* SET EXERCISE: Convert every line of the rows below into a two-column Markdown table headed "No." and "Line," numbering the lines in order and leaving out any blank ones.

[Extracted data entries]
+ + +
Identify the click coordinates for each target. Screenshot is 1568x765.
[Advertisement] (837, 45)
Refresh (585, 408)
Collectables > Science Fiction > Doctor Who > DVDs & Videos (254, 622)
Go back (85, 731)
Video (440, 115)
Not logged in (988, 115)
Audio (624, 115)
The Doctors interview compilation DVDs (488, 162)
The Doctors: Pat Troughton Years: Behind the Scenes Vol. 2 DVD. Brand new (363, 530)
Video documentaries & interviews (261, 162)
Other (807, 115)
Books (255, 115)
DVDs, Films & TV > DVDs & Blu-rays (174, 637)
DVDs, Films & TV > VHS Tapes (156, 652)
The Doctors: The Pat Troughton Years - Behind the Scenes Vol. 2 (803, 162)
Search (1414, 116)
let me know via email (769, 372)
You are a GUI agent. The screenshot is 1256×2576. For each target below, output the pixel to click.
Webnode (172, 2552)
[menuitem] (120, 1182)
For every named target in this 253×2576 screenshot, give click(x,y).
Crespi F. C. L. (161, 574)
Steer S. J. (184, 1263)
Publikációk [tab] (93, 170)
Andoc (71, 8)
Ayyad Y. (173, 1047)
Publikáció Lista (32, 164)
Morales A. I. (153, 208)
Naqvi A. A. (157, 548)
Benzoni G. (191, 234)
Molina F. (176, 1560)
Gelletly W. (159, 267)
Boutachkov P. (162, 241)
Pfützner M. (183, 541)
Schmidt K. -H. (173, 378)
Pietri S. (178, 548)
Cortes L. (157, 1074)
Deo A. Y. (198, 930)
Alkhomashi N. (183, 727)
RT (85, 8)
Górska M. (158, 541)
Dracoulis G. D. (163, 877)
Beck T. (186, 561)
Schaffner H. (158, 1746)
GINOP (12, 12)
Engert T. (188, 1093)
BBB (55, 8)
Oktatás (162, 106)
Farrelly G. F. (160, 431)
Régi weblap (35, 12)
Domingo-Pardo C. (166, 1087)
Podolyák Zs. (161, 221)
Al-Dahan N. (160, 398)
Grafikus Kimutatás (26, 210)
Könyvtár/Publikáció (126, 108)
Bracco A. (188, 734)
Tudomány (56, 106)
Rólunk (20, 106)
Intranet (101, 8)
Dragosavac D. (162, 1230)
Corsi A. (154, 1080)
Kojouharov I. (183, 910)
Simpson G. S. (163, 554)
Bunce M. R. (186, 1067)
+ + +
* RESPONSE TO THIS TASK:
| No. | Line |
|---|---|
| 1 | Identify the click coordinates for each target. Screenshot is 1568x765. |
| 2 | [Advertisement] (837, 45) |
| 3 | Refresh (585, 408) |
| 4 | Collectables > Science Fiction > Doctor Who > DVDs & Videos (254, 622) |
| 5 | Go back (85, 731) |
| 6 | Video (440, 115) |
| 7 | Not logged in (988, 115) |
| 8 | Audio (624, 115) |
| 9 | The Doctors interview compilation DVDs (488, 162) |
| 10 | The Doctors: Pat Troughton Years: Behind the Scenes Vol. 2 DVD. Brand new (363, 530) |
| 11 | Video documentaries & interviews (261, 162) |
| 12 | Other (807, 115) |
| 13 | Books (255, 115) |
| 14 | DVDs, Films & TV > DVDs & Blu-rays (174, 637) |
| 15 | DVDs, Films & TV > VHS Tapes (156, 652) |
| 16 | The Doctors: The Pat Troughton Years - Behind the Scenes Vol. 2 (803, 162) |
| 17 | Search (1414, 116) |
| 18 | let me know via email (769, 372) |
| 19 | You are a GUI agent. The screenshot is 1256×2576. For each target below, output the pixel to click. |
| 20 | Webnode (172, 2552) |
| 21 | [menuitem] (120, 1182) |
| 22 | For every named target in this 253×2576 screenshot, give click(x,y). |
| 23 | Crespi F. C. L. (161, 574) |
| 24 | Steer S. J. (184, 1263) |
| 25 | Publikációk [tab] (93, 170) |
| 26 | Andoc (71, 8) |
| 27 | Ayyad Y. (173, 1047) |
| 28 | Publikáció Lista (32, 164) |
| 29 | Morales A. I. (153, 208) |
| 30 | Naqvi A. A. (157, 548) |
| 31 | Benzoni G. (191, 234) |
| 32 | Molina F. (176, 1560) |
| 33 | Gelletly W. (159, 267) |
| 34 | Boutachkov P. (162, 241) |
| 35 | Pfützner M. (183, 541) |
| 36 | Schmidt K. -H. (173, 378) |
| 37 | Pietri S. (178, 548) |
| 38 | Cortes L. (157, 1074) |
| 39 | Deo A. Y. (198, 930) |
| 40 | Alkhomashi N. (183, 727) |
| 41 | RT (85, 8) |
| 42 | Górska M. (158, 541) |
| 43 | Dracoulis G. D. (163, 877) |
| 44 | Beck T. (186, 561) |
| 45 | Schaffner H. (158, 1746) |
| 46 | GINOP (12, 12) |
| 47 | Engert T. (188, 1093) |
| 48 | BBB (55, 8) |
| 49 | Oktatás (162, 106) |
| 50 | Farrelly G. F. (160, 431) |
| 51 | Régi weblap (35, 12) |
| 52 | Domingo-Pardo C. (166, 1087) |
| 53 | Podolyák Zs. (161, 221) |
| 54 | Al-Dahan N. (160, 398) |
| 55 | Grafikus Kimutatás (26, 210) |
| 56 | Könyvtár/Publikáció (126, 108) |
| 57 | Bracco A. (188, 734) |
| 58 | Tudomány (56, 106) |
| 59 | Rólunk (20, 106) |
| 60 | Intranet (101, 8) |
| 61 | Dragosavac D. (162, 1230) |
| 62 | Corsi A. (154, 1080) |
| 63 | Kojouharov I. (183, 910) |
| 64 | Simpson G. S. (163, 554) |
| 65 | Bunce M. R. (186, 1067) |